Alors il va lui parler. Un mardi matin, il se souvient bien, à la pause. Il est encore dans sa salle de classe, mais Daishou passe dans le couloir et ses mots résonnent contre les murs. Kuroo se lève et sans y réfléchir plus que ça, lui barre la route, les mains contre les deux murs pour ne lui laisser aucune échappatoire.
— Écoute, on sait tous que tu adores passer pour le roi de l'école, mais il y en a qui ont besoin d'un peu de silence, donc si tu pouvais y aller mollo sur les sifflements de serpent…
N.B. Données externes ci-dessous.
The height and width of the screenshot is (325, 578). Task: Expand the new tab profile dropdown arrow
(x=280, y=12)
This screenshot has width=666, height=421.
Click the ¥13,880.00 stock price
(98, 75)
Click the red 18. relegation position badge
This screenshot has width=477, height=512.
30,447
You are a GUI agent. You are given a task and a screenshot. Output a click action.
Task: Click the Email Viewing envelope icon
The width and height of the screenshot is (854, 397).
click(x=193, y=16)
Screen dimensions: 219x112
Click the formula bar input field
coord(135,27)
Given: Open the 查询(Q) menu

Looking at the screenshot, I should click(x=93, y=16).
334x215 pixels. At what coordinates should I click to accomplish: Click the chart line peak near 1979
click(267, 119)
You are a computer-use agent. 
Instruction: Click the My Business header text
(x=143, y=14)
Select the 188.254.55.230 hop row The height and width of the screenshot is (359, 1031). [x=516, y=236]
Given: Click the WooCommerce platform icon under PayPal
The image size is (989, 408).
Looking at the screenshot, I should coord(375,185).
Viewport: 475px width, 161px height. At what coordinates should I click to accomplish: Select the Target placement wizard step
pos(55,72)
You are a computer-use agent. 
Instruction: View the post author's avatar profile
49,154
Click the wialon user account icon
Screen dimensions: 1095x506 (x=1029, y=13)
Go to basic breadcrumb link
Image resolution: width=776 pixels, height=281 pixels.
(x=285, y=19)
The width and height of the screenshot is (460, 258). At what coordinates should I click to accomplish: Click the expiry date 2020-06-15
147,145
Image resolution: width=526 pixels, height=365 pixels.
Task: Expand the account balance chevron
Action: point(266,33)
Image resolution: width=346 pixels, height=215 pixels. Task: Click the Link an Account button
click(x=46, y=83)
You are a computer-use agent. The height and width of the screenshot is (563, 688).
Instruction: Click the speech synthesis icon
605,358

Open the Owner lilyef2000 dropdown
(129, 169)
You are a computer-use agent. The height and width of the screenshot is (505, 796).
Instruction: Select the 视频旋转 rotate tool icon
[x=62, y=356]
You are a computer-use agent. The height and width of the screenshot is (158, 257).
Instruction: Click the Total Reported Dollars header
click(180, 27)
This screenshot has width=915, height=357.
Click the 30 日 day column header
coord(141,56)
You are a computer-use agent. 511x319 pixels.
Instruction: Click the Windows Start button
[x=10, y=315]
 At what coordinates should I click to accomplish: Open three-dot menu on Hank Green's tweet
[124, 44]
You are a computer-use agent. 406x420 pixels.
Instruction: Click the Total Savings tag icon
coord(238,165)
Il ne sait pas pourquoi il dit ça, au juste — allons, Tetsurou, qu'est-ce que c'est que ce travail ? Tu veux apprendre à le connaître et tu l'insultes ? Quelle idée, quelle façon de se compliquer la vie !
Pour des raisons qui lui échappent, Daishou Suguru se met à aborder le plus large de sourires. Ses yeux débordent de malice et le cœur de Kuroo s'arrête probablement de battre pendant cinq ou six secondes.
— Et on peut savoir qui tu es, mon mignon ? demande-t-il.
(Il lui dira plus tard qu'il connaissait déjà son nom. Bien sûr, dira Kuroo, tu sais toujours tout. Daishou frottera son index contre son nez, légèrement embarrassé — il est possible que j'aie eue une légère obsession à ton sujet, à vrai dire, grognera-t-il, et Kuroo ne pourra pas s'empêcher d'éclater de rire).
— Kuroo Tetsurou. Je cherche juste un peu de calme, vraiment.
— Eh bien comme ça nous sommes deux. Tu n'as pas l'impression d'être celui qui fait des histoires, là ? Tu aurais pu me laisser passer mon chemin et vivre ta meilleure vie, mais te voilà coincé avec moi parce que tu n'as pas pu t'empêcher de faire ton intéressant.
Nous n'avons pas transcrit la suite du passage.